I've certainly read the whole thread but would like to get an definite answer. How do you guys find the these chairs after months/years of use? Are they still holding well? Do you guys find that the chair comfortable and provides you proper sitting posture?
After trying most of the chair models in a local store, I do think DXRacer's size/height guidelines are not very accurate/helpful. I'm 5'10 and 192 lbs but I find most of the recommended models (Drift, Racing series) too small. I think Iron Series and the King Series fits me the best.


----------



## Tchernobyl

Just got my drifting series. Fits quite well - having to get used to actually sitting normally, so it's a bit of a pain at the moment!


----------



## shilka

Got around to taking a new pictue of my setup and i can say i am still very happy with my DXRacer Formula chair.


----------



## Buka The Earthworm

I really hate my $450USD Iron Series DXRacer! I've had it only 4 months and it's got really annoying issues.

I weigh 215lbs, and I decided to spend big money just to get a chair that's made to handle up to 280lbs, unlike the R series which goes up to 220lbs.

A month after I got it, it started making awful cracking noise when shifting my weight slightly from side to side and rocking forward/backward... it was so loud and frequent and I was furious. The noise was coming from the multi-function mechanism, and I've used the warranty to get a replacement multi-function mechanism (gotta admit, they sent me the part super quick with no issues). The new part started making the same noise 2 weeks after I installed it! Unbelievable! I ended up opening up the mechanism and lubing the parts that were making the noise, reducing the noise down 80%, still furious it isn't totally gone.

A few days ago the left lever that controls rocking lock function has started making nails-on-chalkboard scratching noise within the multi-function mechanism... I'm furious again lol. I emailed them for a replacement mechanism once more.

I really wonder about the rate of failure of these stupid chairs, the site keeps making new models so there is no single accumulation of reviews to judge how bad these suck.
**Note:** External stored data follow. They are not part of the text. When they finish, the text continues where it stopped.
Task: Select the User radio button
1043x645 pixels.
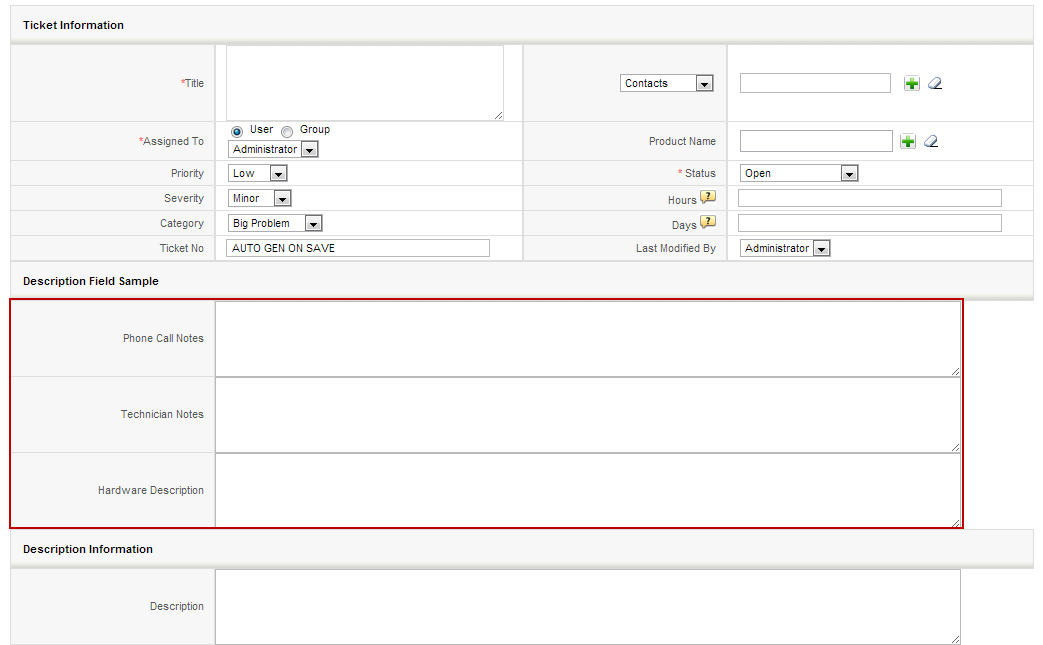Action: pos(237,131)

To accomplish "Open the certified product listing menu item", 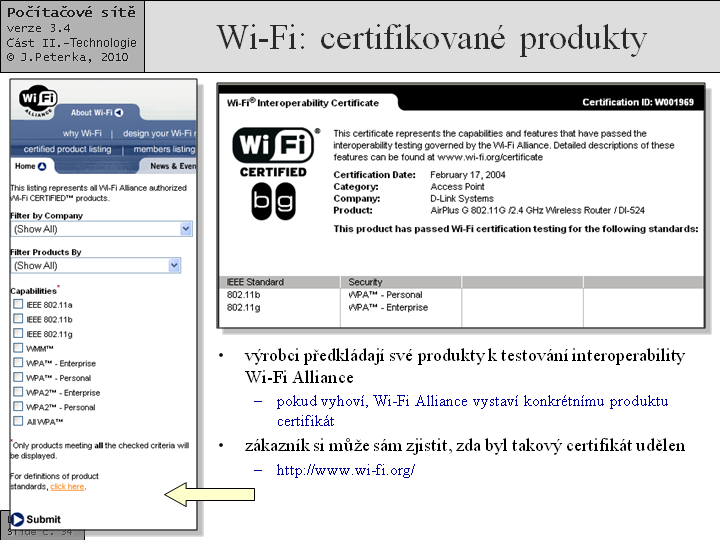I will point(68,149).
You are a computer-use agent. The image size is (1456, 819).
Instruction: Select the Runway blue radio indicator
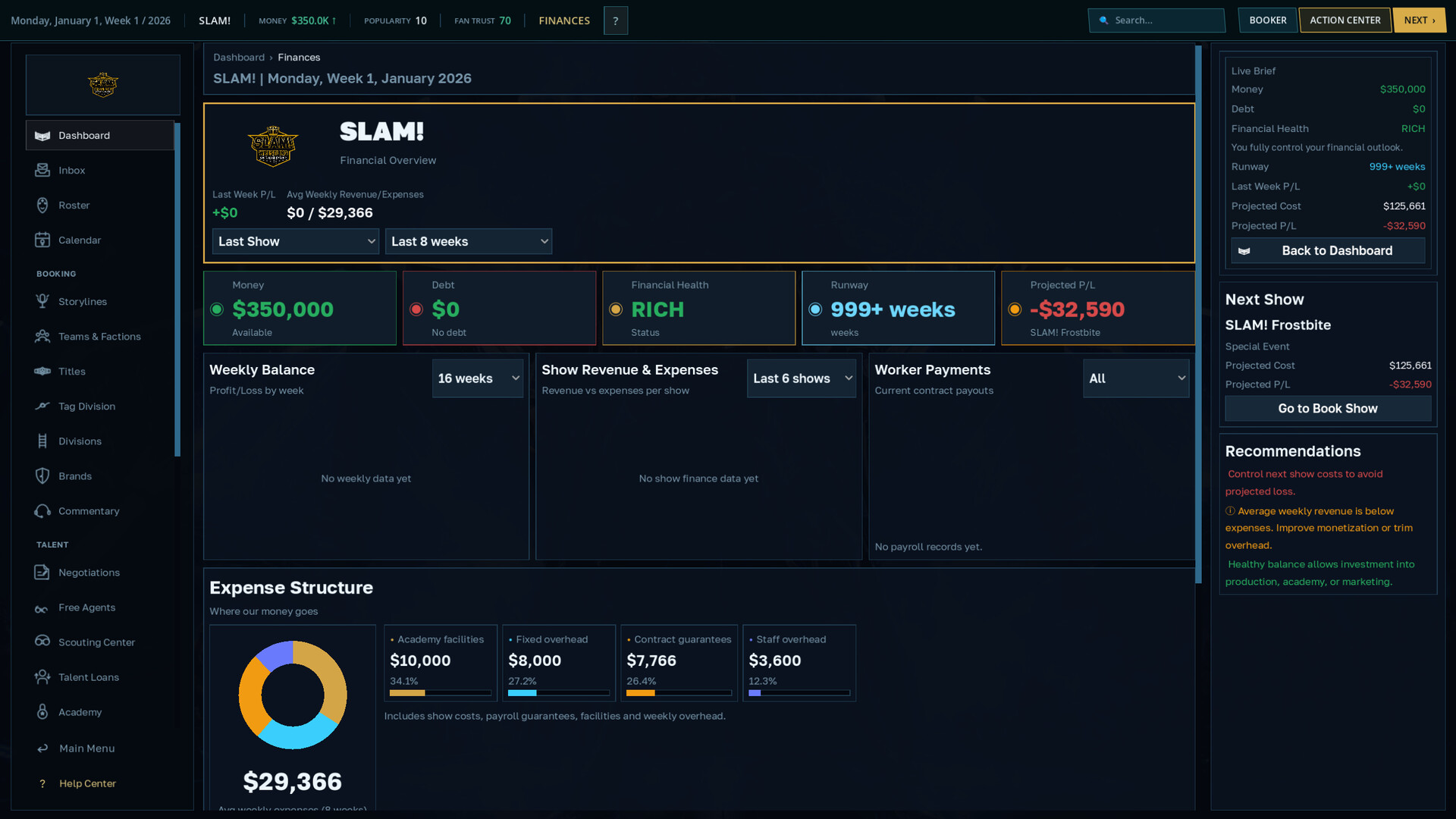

I really regret buying this crap, anyone else have similar issues with theirs?


----------



## taowulf

Quote:


> Originally Posted by *Buka The Earthworm*
> 
> This is my chair btw, looks nice, but drives me crazy.


When I got my Formula Series, I weighed around 240. I am at 195 now and have been using the chair for over a year, no squeaks, nails on chalkboard sounds or any other problems at all.


----------



## Buka The Earthworm

Quote:


> Originally Posted by *taowulf*
> 
> When I got my Formula Series, I weighed around 240. I am at 195 now and have been using the chair for over a year, no squeaks, nails on chalkboard sounds or any other problems at all.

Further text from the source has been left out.